Your wife is exhausted, but you suspect she is using the demands – and the escape from adult relationships – that motherly love affords to sidestep your needs. Yet you have stood by her during stressful times that, you suspect, counselling hasn’t solved.

Andrew Marshall, a psychotherapist, often sees people who've had counselling for the emotional impact of sexual assault but have been given no help about returning to being sexual with their loving partner. "Frequently, their partner has not had the chance to talk about his upset, either, and his fears of upsetting or hurting his partner," he says.

When walking on eggshells with your wife, an affair may be tempting.

Your mutual respect for one another stops you. Despite dealing with depression, motherhood and then sexual assault, your wife is a “wonderful mother”, which shows how well she has coped.

But your bottom line is different from hers, it seems. To be happy you need sex. She doesn’t seem to, or is repressing that need.

“Nobody should be pressured into having sex they don’t want, but at the same time nobody should have to do without the sex they do want,” says Marshall, who has written several self-help books about sexual relationships.

“What’s important is that you talk about it rather than avoiding the topic – by sneaking up to bed late. Unfortunately, sex is really difficult to talk about, especially with your partner, as it can easily come across as criticism. So it is really important that you address everything in the positive: ‘I love you, and I really enjoy it when we make love. How is it for you?’ ”

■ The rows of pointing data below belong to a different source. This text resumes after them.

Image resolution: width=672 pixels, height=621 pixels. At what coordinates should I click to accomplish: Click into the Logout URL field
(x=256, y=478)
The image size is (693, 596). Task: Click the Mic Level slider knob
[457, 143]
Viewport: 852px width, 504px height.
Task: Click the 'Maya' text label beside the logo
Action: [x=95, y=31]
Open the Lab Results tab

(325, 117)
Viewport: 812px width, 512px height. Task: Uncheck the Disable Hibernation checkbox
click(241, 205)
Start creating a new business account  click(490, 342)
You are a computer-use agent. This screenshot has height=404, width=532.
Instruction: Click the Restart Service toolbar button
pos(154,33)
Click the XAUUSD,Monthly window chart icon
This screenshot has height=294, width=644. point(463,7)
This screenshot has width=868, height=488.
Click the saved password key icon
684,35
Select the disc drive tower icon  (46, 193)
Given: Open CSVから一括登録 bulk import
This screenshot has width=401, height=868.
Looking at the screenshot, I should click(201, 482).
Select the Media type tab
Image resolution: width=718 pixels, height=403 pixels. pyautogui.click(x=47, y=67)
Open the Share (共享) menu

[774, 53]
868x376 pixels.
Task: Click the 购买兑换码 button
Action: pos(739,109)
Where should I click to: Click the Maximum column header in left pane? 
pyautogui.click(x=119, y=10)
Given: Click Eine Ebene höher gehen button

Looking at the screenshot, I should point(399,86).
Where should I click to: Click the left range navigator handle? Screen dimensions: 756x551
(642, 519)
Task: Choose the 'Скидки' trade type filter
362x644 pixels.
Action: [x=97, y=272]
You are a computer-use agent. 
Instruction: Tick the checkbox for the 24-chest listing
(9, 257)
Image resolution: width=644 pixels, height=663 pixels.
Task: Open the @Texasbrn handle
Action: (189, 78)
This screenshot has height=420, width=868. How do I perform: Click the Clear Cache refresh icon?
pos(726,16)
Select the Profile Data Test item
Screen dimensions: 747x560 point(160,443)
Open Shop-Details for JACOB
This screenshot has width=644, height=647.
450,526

You need to find out why sex has become more difficult for you as a couple. Maybe it is just tiredness on the part of your wife, in which case she may need more support with the children and in the kitchen. Just a thought.

You seem to have fallen into an all-or-nothing trap, where each of you stays on your side of the bed – for other people this may even mean staying out of the bed entirely – for fear of sending wrong signals.

"But kissing and cuddling, as a joy in its own right, without leading to sex, may still be possible if you can find a way of suggesting this," says Marshall, whose book Make Love Like a Prairie Vole has a step-by-step guide to becoming intimate again.

Sex in a marriage seems to become more difficult as time goes on for many reasons: boredom, repressed anger, psychological issues, fatigue.

Couples counselling could also help, but you must let go of feeling “greedy” and “doomed” to 40 years in the sexual desert.